Home Media Server - Part 3 - Samba Configuration
As part of the file server set up, I've created a Samba share in order to facilitate easily adding files to it form other devices around the house. It's not been plain sailing, and I'm still not convinced my setup is right, but here's the pain steps I went through using the terminal on Debian:
Log into the file server either directly or using SSH, and then log in to a terminal session as su so you can get admin privileges.
Install samba on the machine:
apt-get install samba
Select yes for installing the package and to accept it's going to use some disk space.
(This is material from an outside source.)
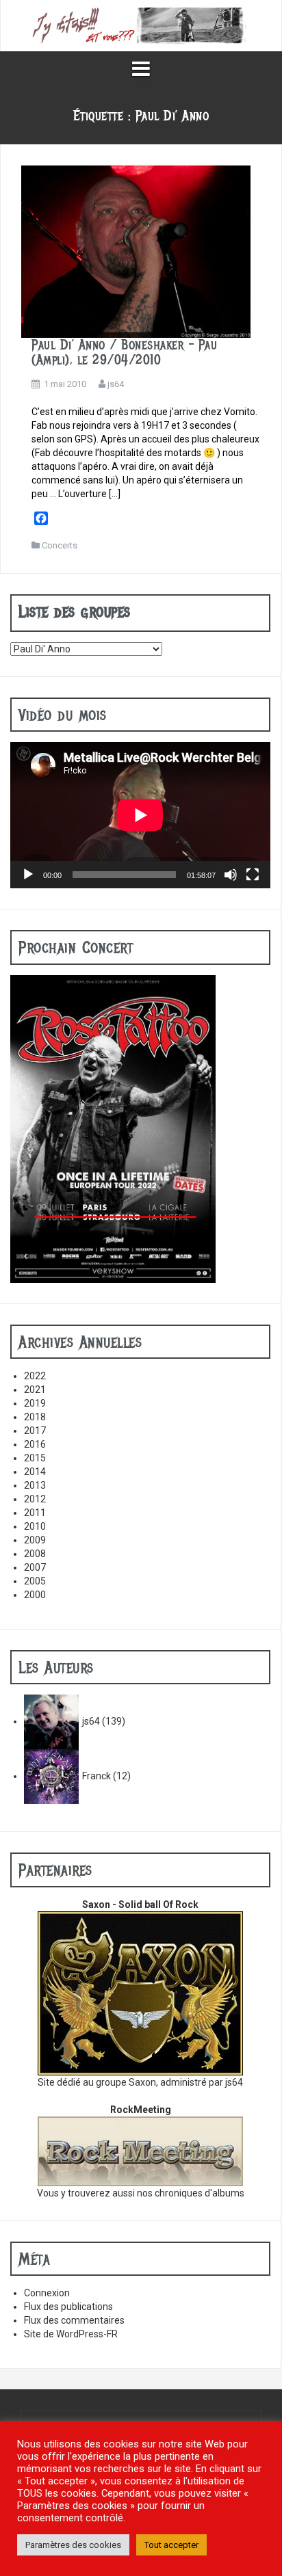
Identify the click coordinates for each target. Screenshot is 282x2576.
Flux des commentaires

Create a folder for the samba shared folder in a location you want the files to be stored. Note: if you have the OS on one disk and the main storage volume, you'll need to be a little careful here. In my case, I did the following:
mkdir /var/samba
I then changed permissions on the folder to it was assigned to the group 'users':
chown :users /var/samba
Then I made the folder writable to members of the group
chmod g+w /var/samba
Then it was a case of setting up the samba share in the configuration file:
nano /etc/samba/smb.conf
and added the following lines:
[share] comment = Hercules samba share path = /var/samba guest ok = yes readonly = no browsable = yes create mask = 0777 directory mask = 0777
Once the configuration was completed and saved, it was then just a case of restarting samba:
service smbd restart service mbbd restart
That was the share set up. It was accessible from windows machines without issue, and could be mounted as a drive in linux by doing the following:
sudo mount -t cifs //hercules/share ./shared -o username=gary
From that (and the Samba config) you'll see my file server is called Hercules (it holds everything, so it must be strong...that was my logic). I also have an empty folder called shared in my home directory where I mounted the drive, and told the share to use 'gary' as the username. All that was needed was to type the password of the user from the file share when prompted.
Simple really, though I still think there's a better way than setting the directory and file masks to 777.